Former Tozer Primary student says volunteer program helped him become a teacher
May 9, 2017
Volunteering at Tozer
To volunteer at Tozer Primary, call the office 970-686-8400 and the office staff will direct callers to Kelsey Emery, the new literacy teacher at Tozer.
Drew Gallagher remembers struggling with reading when he was a student at Tozer Primary.
A recent graduate from the University of Wyoming, Gallagher is now preparing to become a second grade teacher in Sheridan, Wyo., and said the Accelerated Reading program at Tozer Primary helped him on his journey from student to teacher.
While the 22-year-old cannot remember every detail of his time at Tozer, he does remember needing to join the Accelerated Reading program.
"I just remember that I was kind of reading a little bit below where they wanted me to be at," Gallagher said.
So Gallagher began working with a volunteer, William Anthony, to improve his reading skills.
Anthony, who since has died, was one of the many volunteers who have served in the reading program. Laurie Purdy, a literacy specialist at Tozer, has organized the program for the past 16 years.
"I remember in first grade going and working with Mr. Anthony and Miss Purdy and just kind of reading with them," Gallagher said.
Many students – around 300 in the past 16 years – have also worked with volunteers at Tozer to improve their reading.

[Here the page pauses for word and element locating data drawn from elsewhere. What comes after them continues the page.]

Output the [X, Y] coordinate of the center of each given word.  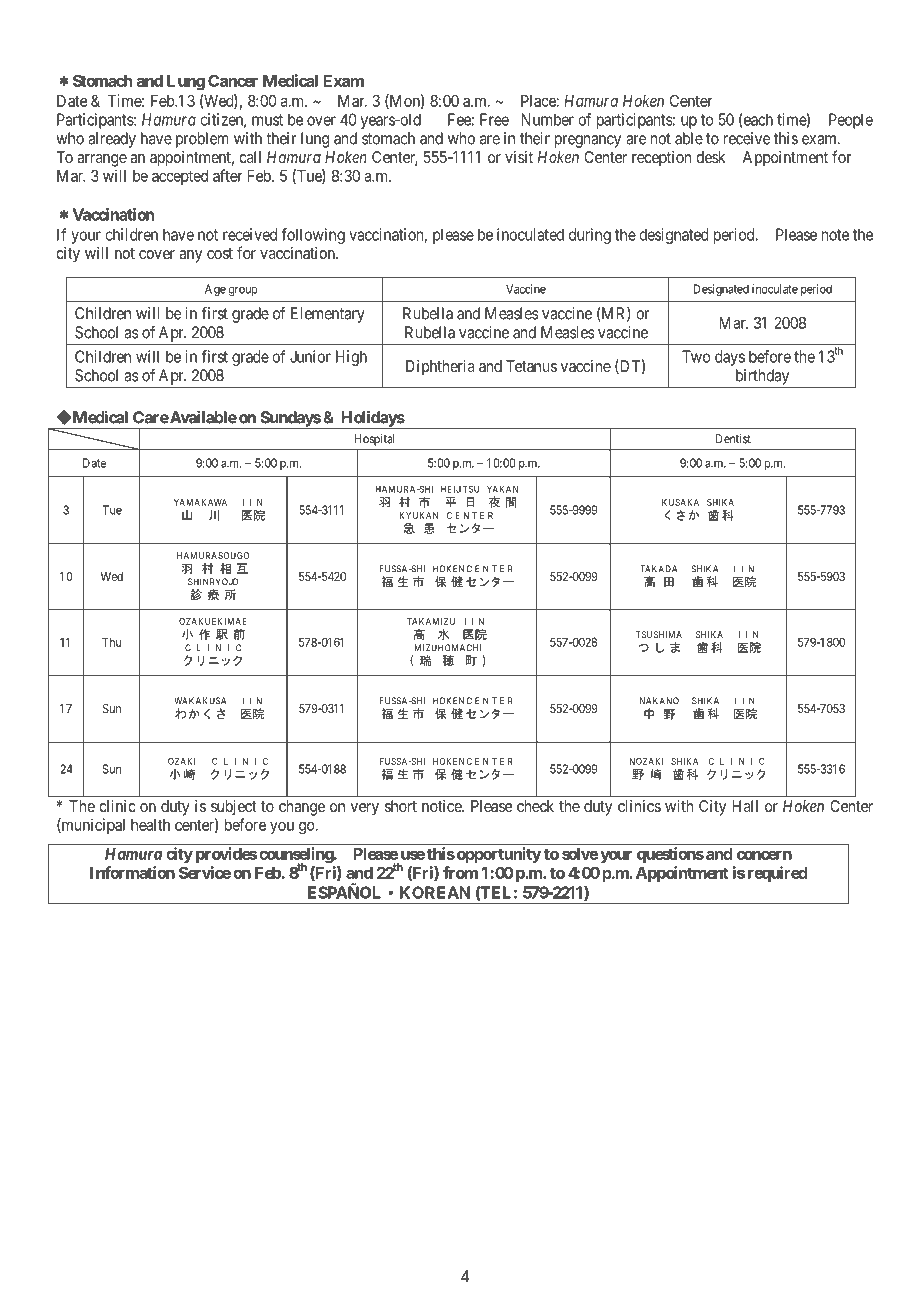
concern [764, 855]
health [150, 825]
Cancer [233, 80]
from [460, 872]
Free [494, 119]
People [851, 121]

Purdy, who will be retiring after 27 years in the Windsor-Severance Re-4 School District this year, hosted a volunteer reunion and thank you event this past Friday. After teaching for 35 years and working in Oklahoma, at Skyview Elementary, Mountain View Elementary and Tozer, Purdy said she has come to appreciate the affect volunteers can have on students.
"Just think about the impact," she said.
Purdy said she wanted to recognize all the volunteers' hard work — many worked with students one-on-one twice a week for several years — and allow the students they worked with to present the volunteers with colorful drawings and thank-you cards, many done in crayon.
Graduating from that program is also a moment Gallagher can remember, and he said working with Anthony and Purdy helped him become a teacher.
"Just being able to get in there and work one on one with them really helped me to want to be a teacher," he said. "And kind of guide me down the path of wanting to work with young students as well and just help them to grow as a student and a person."
Parents who attended the event also thanked volunteers. One parent, Rachel Daly, said her son, 6-year-old Xavier Gallegos, was two reading levels behind when he started the Accelerated Reading program. Through the help of volunteers, Daly said, Gallegos is now one reading level ahead.
"It's been really helpful and amazing," Daly said.
Purdy said the program will continue after she leaves, although she may be back to volunteer to read books to students.
"There's nothing better than an adult, a child and a book," she said.